Trans-Oil International SA v Savoy Trading LP and Melnykov [2020] EWHC 57 (Comm)
Savoy Trading was a Scottish limited partnership with two partners, both of which were limited companies (Cadwell and Intech). After it notified the applicant that it could not fulfil its contractual obligations, and the applicant discovered that partnership had been subject to a sequestration award and a trustee appointed, it applied for and was granted a freezing order against the partnership. In these proceedings the applicant sought to add Melnykov to the freezing order or, in the alternative, to have him named personally in the penal notice of that order.
As Melnykov had no presence or assets in the jurisdiction, the applicant sought to found English jurisdiction on the basis that he was arguably personally liable on a contract which was governed by English law.
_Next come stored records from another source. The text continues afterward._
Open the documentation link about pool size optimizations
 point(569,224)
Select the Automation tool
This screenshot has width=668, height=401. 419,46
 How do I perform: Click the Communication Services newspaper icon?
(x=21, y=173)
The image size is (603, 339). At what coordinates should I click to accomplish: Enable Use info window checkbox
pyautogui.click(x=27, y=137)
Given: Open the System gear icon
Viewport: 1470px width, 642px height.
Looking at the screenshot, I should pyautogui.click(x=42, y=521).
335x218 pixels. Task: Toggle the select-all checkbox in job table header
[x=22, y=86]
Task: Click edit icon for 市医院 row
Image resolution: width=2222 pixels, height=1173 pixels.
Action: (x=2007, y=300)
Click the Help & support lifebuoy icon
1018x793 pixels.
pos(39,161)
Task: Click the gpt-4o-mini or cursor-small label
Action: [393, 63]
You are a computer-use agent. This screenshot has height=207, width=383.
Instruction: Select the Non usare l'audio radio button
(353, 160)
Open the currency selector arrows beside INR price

The court noted that the opinion of the Scottish Advocate stated that even if an offence (in relation to obtaining credit without the trustee’s permission) had been committed, it would prima facie be committed by the partnership, and even if the general partner had committed the offence, that would not render Melnykov personally liable unless the court were to pierce the partner’s corporate veil which, on the facts, was unlikely. Although Cadwell acknowledged in a Norminee Declaration that its ownership of an interest in the partnership was as nominee and in trust for Melnykov, the beneficiary of a trust did not incur concurrent liability on a contract entered into by the trustee on behalf of the trust. The court concluded that the applicant had entered into a contract with the partnership, and neither the Nominee Declaration nor the fact that Melnykov signed the contract and had a power of attorney for the partnership was sufficient to make him personally liable. It therefore that it had no jurisdiction to make a freezing order against him.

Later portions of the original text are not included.